*** Exercise material Section Begins ***

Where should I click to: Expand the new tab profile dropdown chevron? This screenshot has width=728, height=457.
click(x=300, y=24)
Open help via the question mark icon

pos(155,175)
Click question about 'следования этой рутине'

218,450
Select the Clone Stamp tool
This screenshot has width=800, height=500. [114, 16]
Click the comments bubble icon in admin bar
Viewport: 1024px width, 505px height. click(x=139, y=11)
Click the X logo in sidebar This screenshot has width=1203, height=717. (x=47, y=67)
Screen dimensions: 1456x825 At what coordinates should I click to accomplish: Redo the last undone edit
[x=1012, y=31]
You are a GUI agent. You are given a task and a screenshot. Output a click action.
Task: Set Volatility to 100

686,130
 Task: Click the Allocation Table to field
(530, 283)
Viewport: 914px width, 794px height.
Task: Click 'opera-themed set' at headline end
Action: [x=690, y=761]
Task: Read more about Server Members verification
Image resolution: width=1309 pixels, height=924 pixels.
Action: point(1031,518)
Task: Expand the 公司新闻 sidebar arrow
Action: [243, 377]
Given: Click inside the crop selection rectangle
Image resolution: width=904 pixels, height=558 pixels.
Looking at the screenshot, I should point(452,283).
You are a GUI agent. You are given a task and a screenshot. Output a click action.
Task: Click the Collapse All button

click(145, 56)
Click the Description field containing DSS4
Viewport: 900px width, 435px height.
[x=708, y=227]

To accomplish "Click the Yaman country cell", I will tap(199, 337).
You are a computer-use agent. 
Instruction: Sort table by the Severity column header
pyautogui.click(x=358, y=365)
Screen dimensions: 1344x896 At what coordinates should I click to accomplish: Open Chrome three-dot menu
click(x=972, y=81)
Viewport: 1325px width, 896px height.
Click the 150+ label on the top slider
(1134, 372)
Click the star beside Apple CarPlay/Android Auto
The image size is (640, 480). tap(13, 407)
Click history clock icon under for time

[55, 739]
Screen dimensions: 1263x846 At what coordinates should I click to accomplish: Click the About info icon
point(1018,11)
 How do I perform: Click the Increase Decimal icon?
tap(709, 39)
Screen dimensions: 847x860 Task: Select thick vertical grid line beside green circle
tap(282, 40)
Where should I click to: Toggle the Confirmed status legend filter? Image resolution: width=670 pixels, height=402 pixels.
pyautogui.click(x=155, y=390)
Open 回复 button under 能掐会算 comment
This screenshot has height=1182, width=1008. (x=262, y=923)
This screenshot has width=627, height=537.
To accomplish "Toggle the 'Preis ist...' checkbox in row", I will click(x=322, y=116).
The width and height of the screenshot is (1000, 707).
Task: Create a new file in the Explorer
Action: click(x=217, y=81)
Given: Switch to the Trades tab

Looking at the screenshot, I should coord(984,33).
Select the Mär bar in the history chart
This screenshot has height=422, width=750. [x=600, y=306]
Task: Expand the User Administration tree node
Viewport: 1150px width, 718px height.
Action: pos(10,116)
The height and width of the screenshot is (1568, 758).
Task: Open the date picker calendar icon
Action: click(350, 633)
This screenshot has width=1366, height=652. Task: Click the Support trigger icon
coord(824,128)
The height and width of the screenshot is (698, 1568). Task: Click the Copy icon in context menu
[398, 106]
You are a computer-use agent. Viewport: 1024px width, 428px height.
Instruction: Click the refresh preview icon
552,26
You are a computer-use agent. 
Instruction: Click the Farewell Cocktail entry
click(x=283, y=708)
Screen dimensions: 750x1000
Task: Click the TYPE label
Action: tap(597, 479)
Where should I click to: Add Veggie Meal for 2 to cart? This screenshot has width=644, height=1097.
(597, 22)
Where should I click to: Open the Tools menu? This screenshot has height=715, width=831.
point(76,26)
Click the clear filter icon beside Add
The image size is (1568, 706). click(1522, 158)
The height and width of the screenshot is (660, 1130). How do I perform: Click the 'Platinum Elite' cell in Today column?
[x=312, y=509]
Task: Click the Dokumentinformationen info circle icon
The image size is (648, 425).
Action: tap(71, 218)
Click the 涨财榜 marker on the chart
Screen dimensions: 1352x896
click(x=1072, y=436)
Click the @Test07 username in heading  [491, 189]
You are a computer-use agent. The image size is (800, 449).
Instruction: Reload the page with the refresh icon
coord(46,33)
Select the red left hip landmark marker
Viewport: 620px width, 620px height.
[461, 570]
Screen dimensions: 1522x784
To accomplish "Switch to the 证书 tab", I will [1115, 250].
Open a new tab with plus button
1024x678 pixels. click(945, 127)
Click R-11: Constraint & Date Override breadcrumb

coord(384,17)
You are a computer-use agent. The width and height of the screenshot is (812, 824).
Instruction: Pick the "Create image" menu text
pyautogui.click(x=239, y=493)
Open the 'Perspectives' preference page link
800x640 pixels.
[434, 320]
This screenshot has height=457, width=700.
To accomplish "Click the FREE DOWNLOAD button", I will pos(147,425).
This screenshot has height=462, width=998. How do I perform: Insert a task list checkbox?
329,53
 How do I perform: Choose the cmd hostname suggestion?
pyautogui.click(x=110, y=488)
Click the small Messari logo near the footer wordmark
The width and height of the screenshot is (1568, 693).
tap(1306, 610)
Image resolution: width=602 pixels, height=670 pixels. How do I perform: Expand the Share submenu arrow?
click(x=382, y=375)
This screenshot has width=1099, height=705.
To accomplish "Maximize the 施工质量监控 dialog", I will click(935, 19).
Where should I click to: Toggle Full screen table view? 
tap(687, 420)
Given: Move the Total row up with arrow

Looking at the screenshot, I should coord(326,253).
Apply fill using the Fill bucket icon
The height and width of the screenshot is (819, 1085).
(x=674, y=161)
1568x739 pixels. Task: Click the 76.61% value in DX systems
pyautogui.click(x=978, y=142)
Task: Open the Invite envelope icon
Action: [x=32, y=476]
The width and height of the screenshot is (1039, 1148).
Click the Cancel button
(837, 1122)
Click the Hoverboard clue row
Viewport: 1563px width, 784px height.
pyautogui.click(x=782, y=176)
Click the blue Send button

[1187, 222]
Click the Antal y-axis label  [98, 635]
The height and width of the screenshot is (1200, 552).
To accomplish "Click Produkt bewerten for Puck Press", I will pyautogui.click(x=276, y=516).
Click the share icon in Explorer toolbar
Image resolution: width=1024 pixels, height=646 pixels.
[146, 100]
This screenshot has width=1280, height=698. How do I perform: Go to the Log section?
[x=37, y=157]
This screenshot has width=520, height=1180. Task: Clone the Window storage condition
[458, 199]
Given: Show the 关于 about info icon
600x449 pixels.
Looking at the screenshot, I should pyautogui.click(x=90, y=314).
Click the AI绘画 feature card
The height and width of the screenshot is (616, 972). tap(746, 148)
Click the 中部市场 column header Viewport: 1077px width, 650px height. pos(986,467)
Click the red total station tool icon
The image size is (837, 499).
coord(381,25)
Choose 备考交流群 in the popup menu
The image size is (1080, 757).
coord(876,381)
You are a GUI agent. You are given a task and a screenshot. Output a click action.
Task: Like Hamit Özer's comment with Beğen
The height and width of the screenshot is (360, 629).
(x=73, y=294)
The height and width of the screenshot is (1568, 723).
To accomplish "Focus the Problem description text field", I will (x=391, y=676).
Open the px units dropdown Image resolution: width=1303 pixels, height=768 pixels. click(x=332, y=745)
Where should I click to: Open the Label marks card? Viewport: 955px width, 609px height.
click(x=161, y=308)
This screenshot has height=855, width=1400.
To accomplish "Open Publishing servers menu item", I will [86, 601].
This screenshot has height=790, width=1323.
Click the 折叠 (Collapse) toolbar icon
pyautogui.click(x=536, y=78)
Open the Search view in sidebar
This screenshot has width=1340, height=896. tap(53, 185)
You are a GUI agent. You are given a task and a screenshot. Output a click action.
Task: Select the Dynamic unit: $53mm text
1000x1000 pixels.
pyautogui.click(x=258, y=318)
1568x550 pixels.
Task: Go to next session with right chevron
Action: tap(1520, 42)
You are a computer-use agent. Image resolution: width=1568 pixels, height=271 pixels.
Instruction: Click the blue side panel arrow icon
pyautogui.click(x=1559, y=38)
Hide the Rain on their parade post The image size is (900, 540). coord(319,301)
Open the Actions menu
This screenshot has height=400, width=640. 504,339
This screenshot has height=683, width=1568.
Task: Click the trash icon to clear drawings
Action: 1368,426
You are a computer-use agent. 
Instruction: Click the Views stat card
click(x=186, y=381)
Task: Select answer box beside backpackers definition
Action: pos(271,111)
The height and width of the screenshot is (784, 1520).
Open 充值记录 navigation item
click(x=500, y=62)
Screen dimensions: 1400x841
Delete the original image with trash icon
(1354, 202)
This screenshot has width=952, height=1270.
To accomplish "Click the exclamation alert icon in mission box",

*** Exercise material Section Ends ***

Problem:
Filter the listing down to the lines holding the word "computer", and return those.

Task response:
You are a computer-use agent. 
You are a computer-use agent. Viewport: 1024px width, 428px height.
You are a computer-use agent. 
You are a computer-use agent. The image size is (800, 449).
You are a computer-use agent. The width and height of the screenshot is (812, 824).
You are a computer-use agent. Image resolution: width=1568 pixels, height=271 pixels.
You are a computer-use agent. 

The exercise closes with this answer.